La cosa va más allá, pues, del hecho sabido de que mi relación con los otros proporciona la ocasión, el medio, para tener noticia de mí, o incluso de que la única forma de experiencia de mí mismo me viene dada a través del otro (el sociólogo fenomenológico Alfred Schutz tiene escrito algo extremadamente parecido a esto). Estaríamos afirmando que en realidad son los otros -y especialmente esos otros a los que nos abandonamos en la experiencia amorosa- quienes nos constituyen, quienes nos conforman, quienes nos hacen ser, precisamente, aquello que somos. De tal manera que cuando se van, cuando los perdemos, cuando desaparecen de nuestras vidas, se llevan con ellos algo sustancial, básico, de nuestra realidad personal. Su muerte es nuestra muerte o -si es nuestra la decisión de terminar con ese vínculo- nuestro suicidio.

No se pretende con lo anterior cargar las tintas retóricas, o deslizarse hacia la grandilocuencia sentimental. Estamos hablando de la esfera simbólica, claro está, pero resulta escasamente discutible la centralidad que la misma ocupa en la existencia humana.

Quedarnos sin un yo continuo, permanente, estable, altera de manera sustantiva los esquemas mentales con los que estábamos acostumbrados a funcionar, también en materia amorosa. Si pasamos a hablar en términos de discontinuidad del yo o, dando un paso más, de múltiples yoes a lo largo de nuestra vida, la mayor parte de registros con los que funcionábamos para administrar nuestras relaciones con el futuro y con el pasado parecen saltar por los aires. ¿Qué sentido podría tener la nostalgia por un pasado que atribuiríamos a un yo diferente al actual? ¿O la melancolía, por lo que pudo haber sido y no fue... de otro? ¿Tendría más sentido la ilusión por lo que pueda esperarle a alguien que tal vez ni siquiera sea yo mismo?

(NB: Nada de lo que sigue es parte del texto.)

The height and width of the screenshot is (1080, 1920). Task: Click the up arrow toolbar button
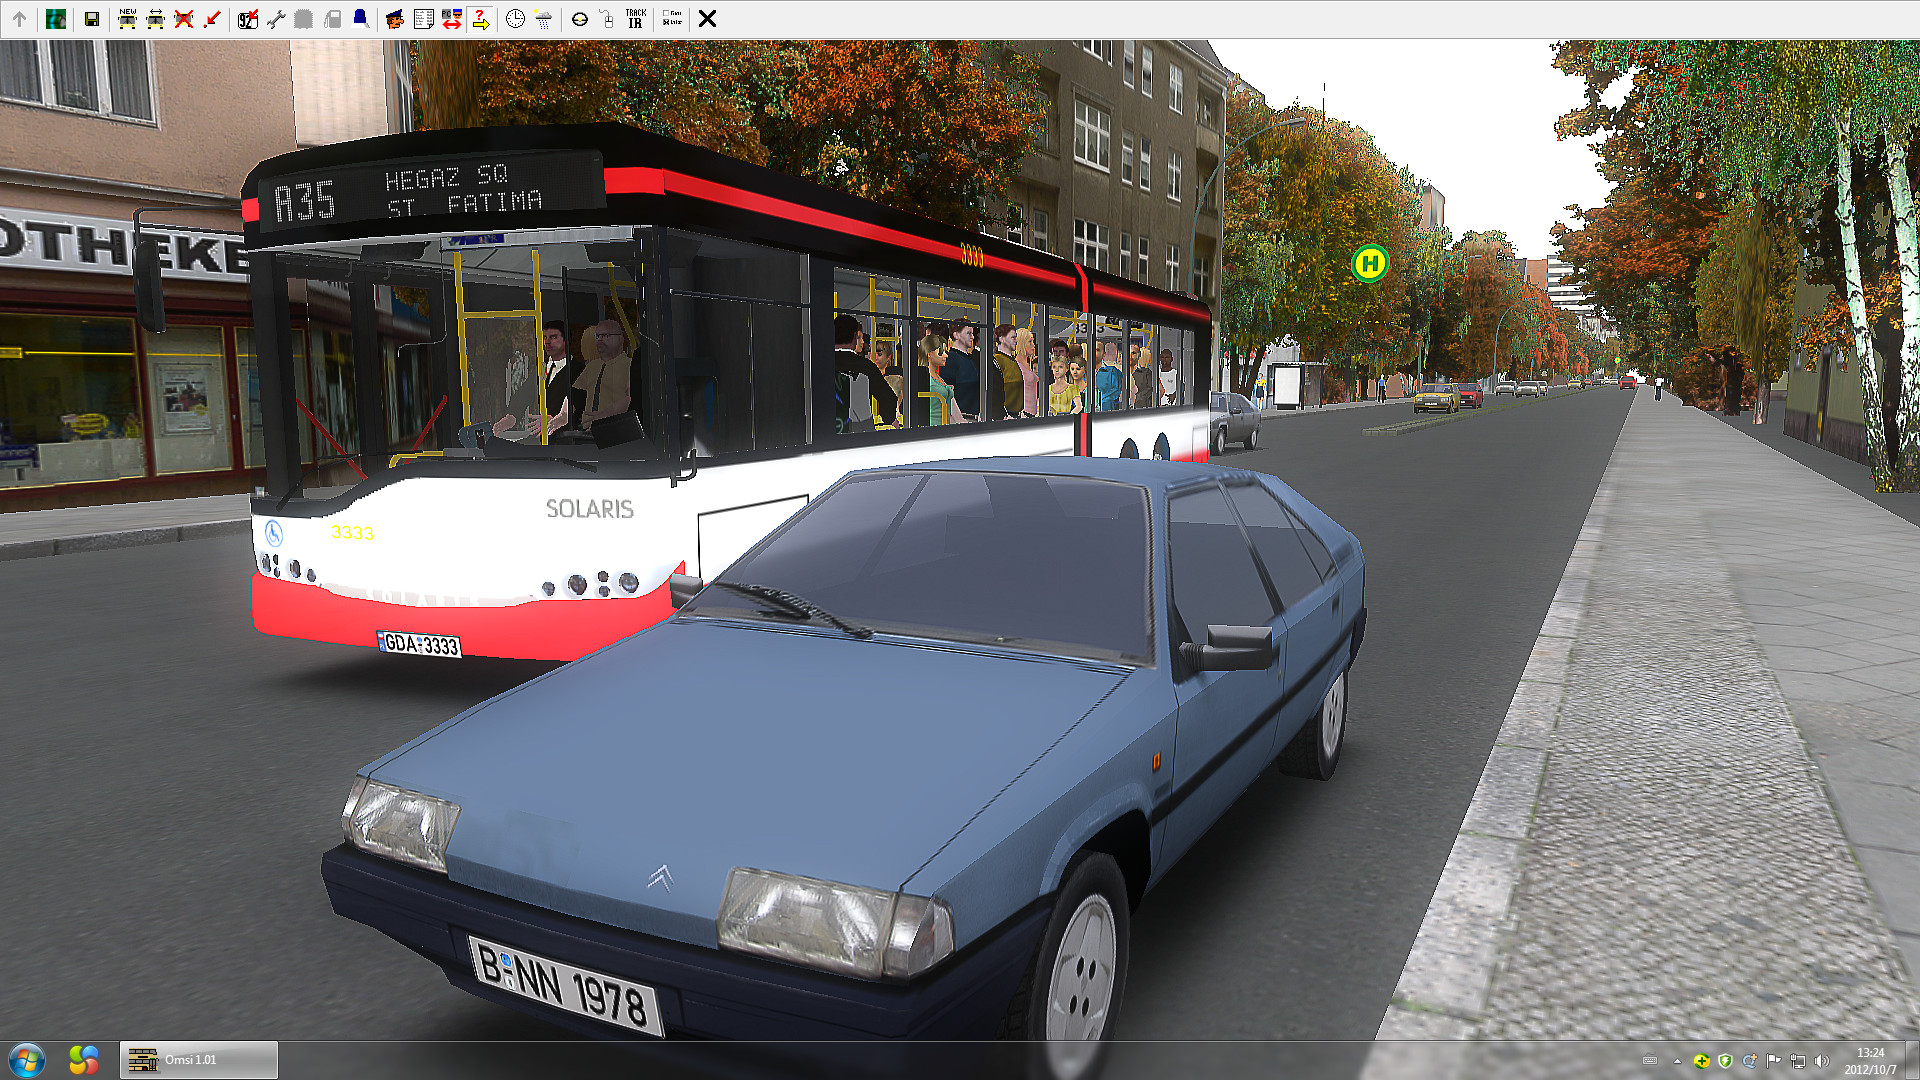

Acaso la disolución más inquietante del yo no sea la que se produce en la cima de la pasión, en los instantes-cumbre del vértigo amoroso: a fin de cuentas, de tales presuntas disoluciones teníamos sobrada noticia a través de los románticos -que se encargaron, de paso, de tranquilizarnos, haciéndonos saber el carácter reversible, un poco de mentirijillas, de las mismas-.

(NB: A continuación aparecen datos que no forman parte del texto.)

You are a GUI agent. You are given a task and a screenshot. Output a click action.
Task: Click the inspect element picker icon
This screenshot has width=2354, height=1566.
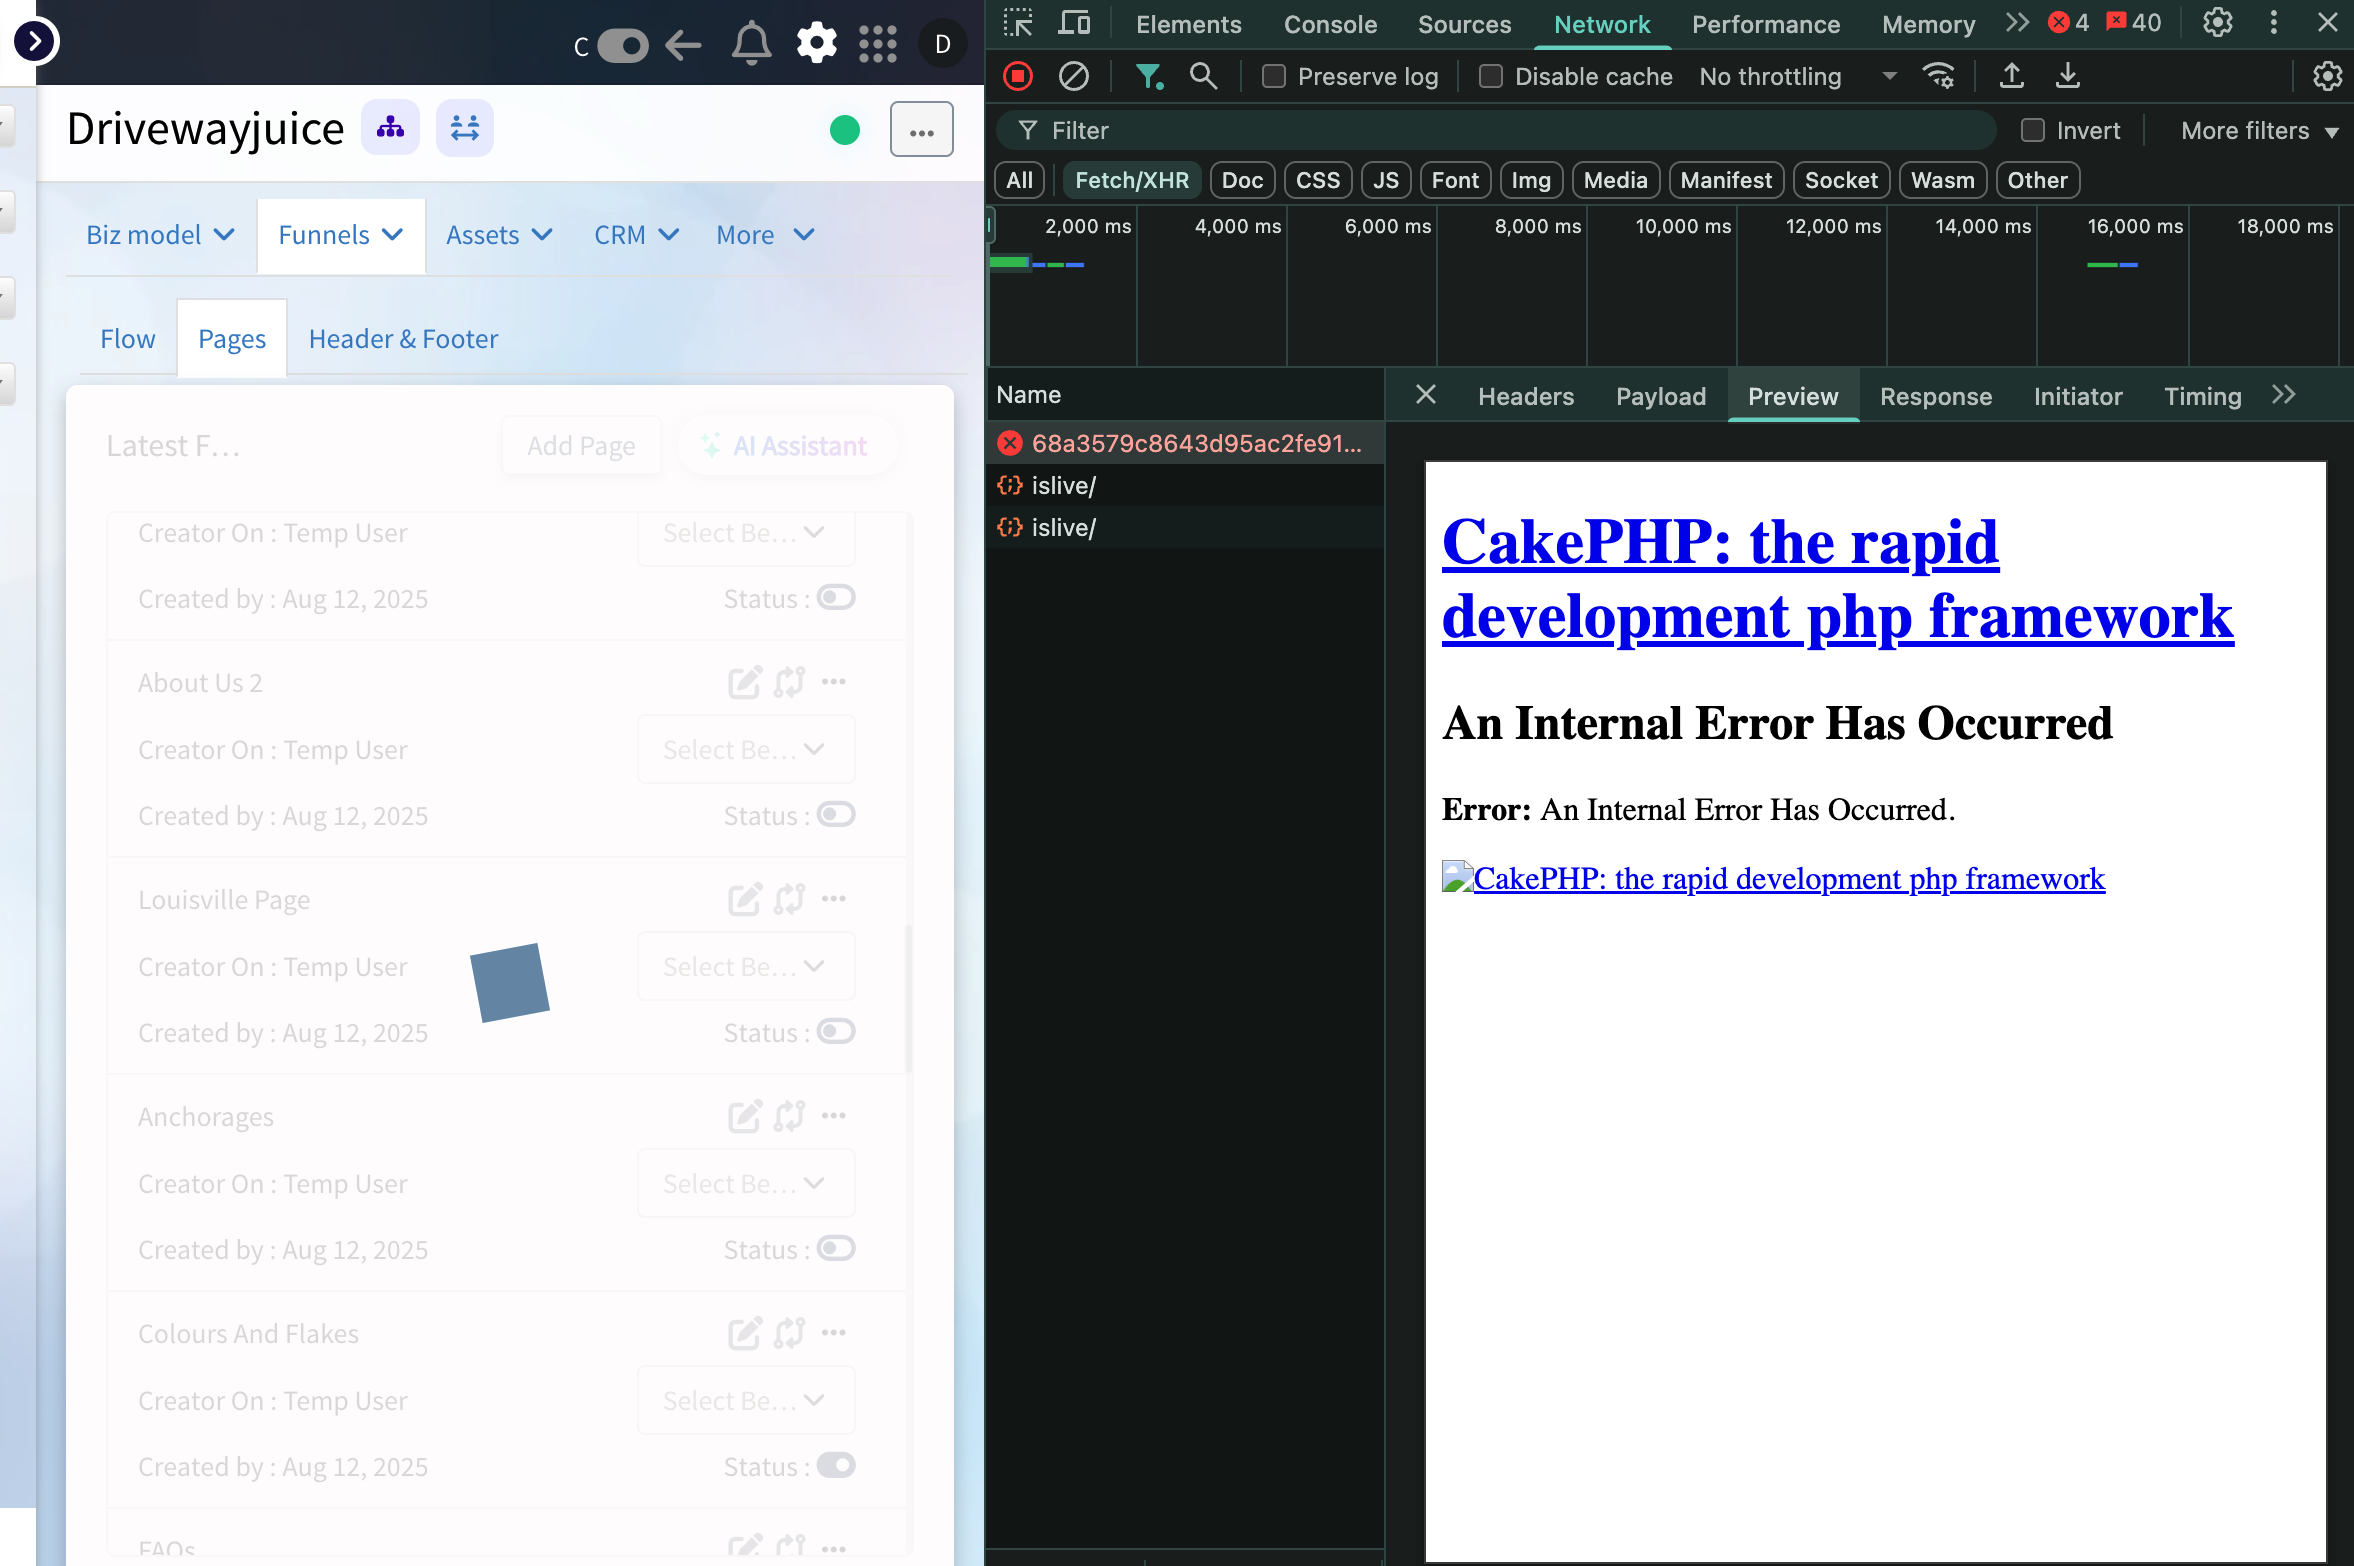point(1018,23)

El escritor que, exaltado y torrencial, nos narra cómo vivió aquella experiencia en la que creyó perder su yo en otros brazos, puede hacerlo precisamente porque lo ha recuperado (y regresa para contarlo). La tristeza fría del que juró amor eterno en vano es, en cambio, el relato remansado de la ruina de una intensidad. La crónica de una desaparición que se lleva consigo al cronista. El mapa de un mundo empobrecido.

Manuel Cruz es catedrático de Filosofía en la Universidad de Barcelona y director de la revista Barcelona METROPOLIS.